Would you return every entry, exactly as it is written?
····················
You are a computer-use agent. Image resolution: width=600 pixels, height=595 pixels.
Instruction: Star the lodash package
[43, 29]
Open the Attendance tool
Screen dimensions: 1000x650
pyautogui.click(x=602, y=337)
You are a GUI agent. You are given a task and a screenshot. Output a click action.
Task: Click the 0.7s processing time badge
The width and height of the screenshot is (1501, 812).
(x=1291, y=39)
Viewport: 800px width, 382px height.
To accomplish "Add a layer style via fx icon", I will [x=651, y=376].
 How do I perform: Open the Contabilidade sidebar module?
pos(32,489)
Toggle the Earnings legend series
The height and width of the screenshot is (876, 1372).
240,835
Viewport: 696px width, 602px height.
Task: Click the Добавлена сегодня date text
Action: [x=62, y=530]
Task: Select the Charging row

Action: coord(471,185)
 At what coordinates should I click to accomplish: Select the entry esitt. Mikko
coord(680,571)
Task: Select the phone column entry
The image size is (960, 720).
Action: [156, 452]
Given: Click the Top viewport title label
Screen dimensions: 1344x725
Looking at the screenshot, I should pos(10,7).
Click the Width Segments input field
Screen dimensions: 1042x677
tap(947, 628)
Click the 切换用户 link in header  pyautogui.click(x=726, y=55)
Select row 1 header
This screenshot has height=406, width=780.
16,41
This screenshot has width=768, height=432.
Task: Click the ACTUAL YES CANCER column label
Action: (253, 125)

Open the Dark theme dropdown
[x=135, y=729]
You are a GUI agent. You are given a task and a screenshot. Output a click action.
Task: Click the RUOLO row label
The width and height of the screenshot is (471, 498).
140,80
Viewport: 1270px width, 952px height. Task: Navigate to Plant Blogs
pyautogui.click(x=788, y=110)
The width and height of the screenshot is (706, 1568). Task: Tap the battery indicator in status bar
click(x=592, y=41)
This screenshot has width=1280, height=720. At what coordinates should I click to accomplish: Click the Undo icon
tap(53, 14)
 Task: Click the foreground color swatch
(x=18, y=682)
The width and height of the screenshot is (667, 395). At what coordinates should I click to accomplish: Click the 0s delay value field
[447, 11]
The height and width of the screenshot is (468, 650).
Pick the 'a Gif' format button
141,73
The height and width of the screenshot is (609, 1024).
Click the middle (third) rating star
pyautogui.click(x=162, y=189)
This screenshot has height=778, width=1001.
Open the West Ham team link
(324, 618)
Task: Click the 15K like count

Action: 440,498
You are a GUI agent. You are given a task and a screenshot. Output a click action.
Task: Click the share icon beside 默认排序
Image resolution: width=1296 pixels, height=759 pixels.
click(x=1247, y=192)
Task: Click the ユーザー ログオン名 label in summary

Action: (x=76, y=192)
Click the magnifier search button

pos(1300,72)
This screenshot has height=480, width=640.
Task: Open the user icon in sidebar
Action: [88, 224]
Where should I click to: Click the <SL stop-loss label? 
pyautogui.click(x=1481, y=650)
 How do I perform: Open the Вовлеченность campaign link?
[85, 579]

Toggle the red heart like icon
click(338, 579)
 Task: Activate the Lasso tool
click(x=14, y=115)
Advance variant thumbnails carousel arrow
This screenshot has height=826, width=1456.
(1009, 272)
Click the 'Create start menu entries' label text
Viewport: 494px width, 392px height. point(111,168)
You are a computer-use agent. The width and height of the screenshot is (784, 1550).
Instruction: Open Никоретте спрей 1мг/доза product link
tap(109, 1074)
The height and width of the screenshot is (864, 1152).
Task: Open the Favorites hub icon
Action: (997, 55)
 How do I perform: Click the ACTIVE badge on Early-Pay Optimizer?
····················
Response to the task:
You are a computer-use agent. Image resolution: width=600 pixels, height=595 pixels.
Instruction: Star the lodash package
[43, 29]
Open the Attendance tool
Screen dimensions: 1000x650
pyautogui.click(x=602, y=337)
You are a GUI agent. You are given a task and a screenshot. Output a click action.
Task: Click the 0.7s processing time badge
The width and height of the screenshot is (1501, 812).
(x=1291, y=39)
Viewport: 800px width, 382px height.
To accomplish "Add a layer style via fx icon", I will [x=651, y=376].
 How do I perform: Open the Contabilidade sidebar module?
pos(32,489)
Toggle the Earnings legend series
The height and width of the screenshot is (876, 1372).
240,835
Viewport: 696px width, 602px height.
Task: Click the Добавлена сегодня date text
Action: [x=62, y=530]
Task: Select the Charging row

Action: coord(471,185)
 At what coordinates should I click to accomplish: Select the entry esitt. Mikko
coord(680,571)
Task: Select the phone column entry
The image size is (960, 720).
Action: [156, 452]
Given: Click the Top viewport title label
Screen dimensions: 1344x725
Looking at the screenshot, I should pos(10,7).
Click the Width Segments input field
Screen dimensions: 1042x677
tap(947, 628)
Click the 切换用户 link in header  pyautogui.click(x=726, y=55)
Select row 1 header
This screenshot has height=406, width=780.
16,41
This screenshot has width=768, height=432.
Task: Click the ACTUAL YES CANCER column label
Action: (253, 125)

Open the Dark theme dropdown
[x=135, y=729]
You are a GUI agent. You are given a task and a screenshot. Output a click action.
Task: Click the RUOLO row label
The width and height of the screenshot is (471, 498).
140,80
Viewport: 1270px width, 952px height. Task: Navigate to Plant Blogs
pyautogui.click(x=788, y=110)
The width and height of the screenshot is (706, 1568). Task: Tap the battery indicator in status bar
click(x=592, y=41)
This screenshot has width=1280, height=720. At what coordinates should I click to accomplish: Click the Undo icon
tap(53, 14)
 Task: Click the foreground color swatch
(x=18, y=682)
The width and height of the screenshot is (667, 395). At what coordinates should I click to accomplish: Click the 0s delay value field
[447, 11]
The height and width of the screenshot is (468, 650).
Pick the 'a Gif' format button
141,73
The height and width of the screenshot is (609, 1024).
Click the middle (third) rating star
pyautogui.click(x=162, y=189)
This screenshot has height=778, width=1001.
Open the West Ham team link
(324, 618)
Task: Click the 15K like count

Action: 440,498
You are a GUI agent. You are given a task and a screenshot. Output a click action.
Task: Click the share icon beside 默认排序
Image resolution: width=1296 pixels, height=759 pixels.
click(x=1247, y=192)
Task: Click the ユーザー ログオン名 label in summary

Action: (x=76, y=192)
Click the magnifier search button

pos(1300,72)
This screenshot has height=480, width=640.
Task: Open the user icon in sidebar
Action: [88, 224]
Where should I click to: Click the <SL stop-loss label? 
pyautogui.click(x=1481, y=650)
 How do I perform: Open the Вовлеченность campaign link?
[85, 579]

Toggle the red heart like icon
click(338, 579)
 Task: Activate the Lasso tool
click(x=14, y=115)
Advance variant thumbnails carousel arrow
This screenshot has height=826, width=1456.
(1009, 272)
Click the 'Create start menu entries' label text
Viewport: 494px width, 392px height. point(111,168)
You are a computer-use agent. The width and height of the screenshot is (784, 1550).
Instruction: Open Никоретте спрей 1мг/доза product link
tap(109, 1074)
The height and width of the screenshot is (864, 1152).
Task: Open the Favorites hub icon
Action: (997, 55)
 How do I perform: Click the ACTIVE badge on Early-Pay Optimizer?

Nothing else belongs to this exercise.